Le concessioni senza termine consentono di estrarre fino all’ultimo risorse che andranno ad incrementare la concentrazione dei gas climalteranti. Il SÌ – che ne impedisce il rinnovo e quindi lascia sotto il mare quel che resterà alla data di scadenza delle concessioni attuali e di eventuali limitate proroghe possibili – mette appunto un “limite” prima dell’esaurimento totale. Ha quindi un forte valore simbolico (ed un effetto pratico molto superiore ad azioni personali che ciascuno di noi invece compie ogni giorno – rinunciando ad un tragitto in auto, abbassando il riscaldamento in casa, ecc.); rappresenta un chiaro indirizzo politico e strategico nella giusta direzione.


8. Quantità piccole


La quota di consumi di gas e petrolio coperta dalla ventina di centri estrattivi attivi compresi nell’arco delle 12 miglia e che chiuderebbero nell’arco di 10 anni da oggi, man mano che terminano le concessioni e fatte salve alcune proroghe limitate che sarebbero comunque possibili, è fra l’1 e il 2% dei consumi energetici totali del paese; si tratta quindi di una quota molto piccola e per di più diluita in 10 anni da oggi (dati MISE elaborati da Aspo Italia).
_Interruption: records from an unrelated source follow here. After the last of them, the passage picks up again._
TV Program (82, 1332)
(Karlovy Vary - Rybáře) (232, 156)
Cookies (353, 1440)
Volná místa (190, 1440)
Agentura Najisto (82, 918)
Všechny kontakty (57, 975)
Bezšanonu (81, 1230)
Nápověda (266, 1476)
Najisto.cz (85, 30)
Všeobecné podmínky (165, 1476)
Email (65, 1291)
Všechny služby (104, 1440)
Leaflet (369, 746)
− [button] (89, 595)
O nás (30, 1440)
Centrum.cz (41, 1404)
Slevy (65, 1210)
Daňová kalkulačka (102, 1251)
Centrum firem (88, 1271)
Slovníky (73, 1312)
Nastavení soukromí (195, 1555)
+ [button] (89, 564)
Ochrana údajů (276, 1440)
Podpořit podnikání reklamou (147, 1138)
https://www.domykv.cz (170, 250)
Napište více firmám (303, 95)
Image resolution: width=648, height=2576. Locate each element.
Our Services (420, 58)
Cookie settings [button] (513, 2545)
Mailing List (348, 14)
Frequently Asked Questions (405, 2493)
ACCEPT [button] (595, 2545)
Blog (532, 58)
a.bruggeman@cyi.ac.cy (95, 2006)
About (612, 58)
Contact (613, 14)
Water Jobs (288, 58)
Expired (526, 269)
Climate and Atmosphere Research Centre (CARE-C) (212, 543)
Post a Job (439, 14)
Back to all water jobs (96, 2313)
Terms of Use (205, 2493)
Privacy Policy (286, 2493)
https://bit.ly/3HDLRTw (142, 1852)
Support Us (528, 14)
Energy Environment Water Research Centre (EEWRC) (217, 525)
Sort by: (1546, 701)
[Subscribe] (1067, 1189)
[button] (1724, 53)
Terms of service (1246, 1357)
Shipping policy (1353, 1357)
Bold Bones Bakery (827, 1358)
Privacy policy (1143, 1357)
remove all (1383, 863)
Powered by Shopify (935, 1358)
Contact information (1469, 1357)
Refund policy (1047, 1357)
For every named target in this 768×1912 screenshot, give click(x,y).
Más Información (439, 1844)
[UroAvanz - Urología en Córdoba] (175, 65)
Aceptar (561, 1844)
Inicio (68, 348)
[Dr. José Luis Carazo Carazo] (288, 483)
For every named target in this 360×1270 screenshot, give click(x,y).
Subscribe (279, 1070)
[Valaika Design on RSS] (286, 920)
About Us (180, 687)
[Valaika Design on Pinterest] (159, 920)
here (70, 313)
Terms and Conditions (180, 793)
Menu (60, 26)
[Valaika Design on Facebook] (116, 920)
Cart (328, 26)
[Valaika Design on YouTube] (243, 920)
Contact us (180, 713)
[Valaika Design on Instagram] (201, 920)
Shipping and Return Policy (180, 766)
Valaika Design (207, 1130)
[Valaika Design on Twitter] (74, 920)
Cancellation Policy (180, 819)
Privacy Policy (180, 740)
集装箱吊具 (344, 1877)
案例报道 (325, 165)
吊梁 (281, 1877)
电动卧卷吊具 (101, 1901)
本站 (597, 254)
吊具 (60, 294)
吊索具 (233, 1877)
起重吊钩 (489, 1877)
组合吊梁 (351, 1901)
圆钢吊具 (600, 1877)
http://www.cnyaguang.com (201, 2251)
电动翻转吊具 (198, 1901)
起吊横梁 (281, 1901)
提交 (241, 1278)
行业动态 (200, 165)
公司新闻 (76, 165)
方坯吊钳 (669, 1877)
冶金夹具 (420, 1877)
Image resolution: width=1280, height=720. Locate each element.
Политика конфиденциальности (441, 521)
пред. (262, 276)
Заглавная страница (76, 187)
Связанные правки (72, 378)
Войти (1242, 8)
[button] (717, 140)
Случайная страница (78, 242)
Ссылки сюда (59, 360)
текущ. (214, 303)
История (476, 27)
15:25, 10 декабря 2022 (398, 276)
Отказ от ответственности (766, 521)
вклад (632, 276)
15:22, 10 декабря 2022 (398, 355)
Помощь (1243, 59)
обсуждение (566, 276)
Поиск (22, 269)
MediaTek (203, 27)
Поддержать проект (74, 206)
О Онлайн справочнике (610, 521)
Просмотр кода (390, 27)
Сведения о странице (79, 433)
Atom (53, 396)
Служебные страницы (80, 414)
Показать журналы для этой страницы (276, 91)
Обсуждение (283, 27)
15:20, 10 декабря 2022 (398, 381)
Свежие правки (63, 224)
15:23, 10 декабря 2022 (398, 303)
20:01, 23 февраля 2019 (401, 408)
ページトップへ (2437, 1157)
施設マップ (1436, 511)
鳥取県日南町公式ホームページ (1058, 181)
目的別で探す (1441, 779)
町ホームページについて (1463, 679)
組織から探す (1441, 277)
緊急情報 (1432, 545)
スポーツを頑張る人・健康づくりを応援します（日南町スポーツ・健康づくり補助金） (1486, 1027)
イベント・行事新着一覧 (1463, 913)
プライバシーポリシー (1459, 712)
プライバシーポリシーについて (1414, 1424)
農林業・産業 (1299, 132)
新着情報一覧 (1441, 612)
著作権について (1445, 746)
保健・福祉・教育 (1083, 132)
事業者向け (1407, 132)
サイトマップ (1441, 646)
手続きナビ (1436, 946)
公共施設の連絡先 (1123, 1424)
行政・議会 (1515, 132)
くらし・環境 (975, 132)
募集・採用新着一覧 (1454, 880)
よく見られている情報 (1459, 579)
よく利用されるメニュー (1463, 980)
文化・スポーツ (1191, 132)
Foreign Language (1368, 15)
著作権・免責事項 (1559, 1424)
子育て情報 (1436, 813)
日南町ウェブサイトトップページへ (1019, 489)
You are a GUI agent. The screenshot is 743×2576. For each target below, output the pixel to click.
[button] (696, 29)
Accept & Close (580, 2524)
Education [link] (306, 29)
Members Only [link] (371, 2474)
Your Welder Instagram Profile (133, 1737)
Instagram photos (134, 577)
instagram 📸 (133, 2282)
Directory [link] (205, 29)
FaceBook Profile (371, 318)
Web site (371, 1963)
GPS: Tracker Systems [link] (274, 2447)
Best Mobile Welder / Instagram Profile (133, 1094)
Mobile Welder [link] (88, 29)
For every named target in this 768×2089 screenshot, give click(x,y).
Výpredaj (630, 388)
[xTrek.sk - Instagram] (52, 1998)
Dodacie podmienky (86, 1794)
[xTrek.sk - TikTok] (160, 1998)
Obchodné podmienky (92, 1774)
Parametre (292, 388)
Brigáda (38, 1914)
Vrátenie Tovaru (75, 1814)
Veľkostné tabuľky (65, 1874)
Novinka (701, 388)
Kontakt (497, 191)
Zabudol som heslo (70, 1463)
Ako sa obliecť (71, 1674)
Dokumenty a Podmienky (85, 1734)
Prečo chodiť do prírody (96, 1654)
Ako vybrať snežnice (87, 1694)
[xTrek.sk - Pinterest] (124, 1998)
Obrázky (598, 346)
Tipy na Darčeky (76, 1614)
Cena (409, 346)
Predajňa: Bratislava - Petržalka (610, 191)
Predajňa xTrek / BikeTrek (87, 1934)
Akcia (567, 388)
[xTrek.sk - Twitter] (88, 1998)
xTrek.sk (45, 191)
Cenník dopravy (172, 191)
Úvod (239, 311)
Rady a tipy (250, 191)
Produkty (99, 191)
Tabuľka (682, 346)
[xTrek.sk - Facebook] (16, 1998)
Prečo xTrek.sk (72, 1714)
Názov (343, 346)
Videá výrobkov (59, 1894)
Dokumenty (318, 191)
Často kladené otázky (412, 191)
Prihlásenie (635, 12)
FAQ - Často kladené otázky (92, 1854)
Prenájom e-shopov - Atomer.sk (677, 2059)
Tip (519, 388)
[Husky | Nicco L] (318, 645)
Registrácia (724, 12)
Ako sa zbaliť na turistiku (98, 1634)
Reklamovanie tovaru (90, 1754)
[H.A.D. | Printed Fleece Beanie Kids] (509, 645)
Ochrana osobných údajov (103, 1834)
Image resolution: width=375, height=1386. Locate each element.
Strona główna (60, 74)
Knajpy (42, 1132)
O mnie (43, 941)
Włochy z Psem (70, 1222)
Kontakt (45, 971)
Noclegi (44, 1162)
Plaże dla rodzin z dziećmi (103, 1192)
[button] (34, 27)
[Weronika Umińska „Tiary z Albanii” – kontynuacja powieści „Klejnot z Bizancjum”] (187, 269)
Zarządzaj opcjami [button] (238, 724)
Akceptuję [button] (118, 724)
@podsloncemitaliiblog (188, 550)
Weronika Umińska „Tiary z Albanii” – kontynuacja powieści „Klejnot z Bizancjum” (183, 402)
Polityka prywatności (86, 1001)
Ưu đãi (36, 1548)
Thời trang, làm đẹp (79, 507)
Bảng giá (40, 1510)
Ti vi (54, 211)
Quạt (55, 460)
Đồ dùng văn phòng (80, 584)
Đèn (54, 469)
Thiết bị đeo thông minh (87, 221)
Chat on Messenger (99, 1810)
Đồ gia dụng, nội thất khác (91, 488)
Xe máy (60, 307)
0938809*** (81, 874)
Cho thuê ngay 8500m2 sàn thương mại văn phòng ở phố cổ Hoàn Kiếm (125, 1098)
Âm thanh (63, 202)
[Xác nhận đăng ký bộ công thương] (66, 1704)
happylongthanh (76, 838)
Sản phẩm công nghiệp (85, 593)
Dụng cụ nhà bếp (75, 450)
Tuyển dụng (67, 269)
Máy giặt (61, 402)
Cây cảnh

9. Qualità scarse e costi alti

Il materiale estratto è sia qualitativamente (il petrolio italiano è ricco di zolfo) che quantitativamente (il costo di estrazione è alto superiore ai prezzi correnti e l’EROEI relativo – cioè il rapporto fra energia ottenuta e energia spesa per produrla – è basso) poco attraente come fonte energetica, per cui conviene estrarlo solo a chi paga royalties basse (fra il 7 e il 10%, il regime di royalty italiano è estremamente favorevole a chi estrae). Spesso conviene tenere bassa la produzione, per non pagare nulla o quasi sfruttando i dettagli delle regole delle concessioni, che prevedono condizioni di franchigia di 80 milioni di metri cubi iniziali, cioè più di un anno di produzione gratis, e nessuna royalty sotto certi livelli produttivi (dati da Il paese degli elefanti, di Luca Pardi, ed. Luce 2 edizione).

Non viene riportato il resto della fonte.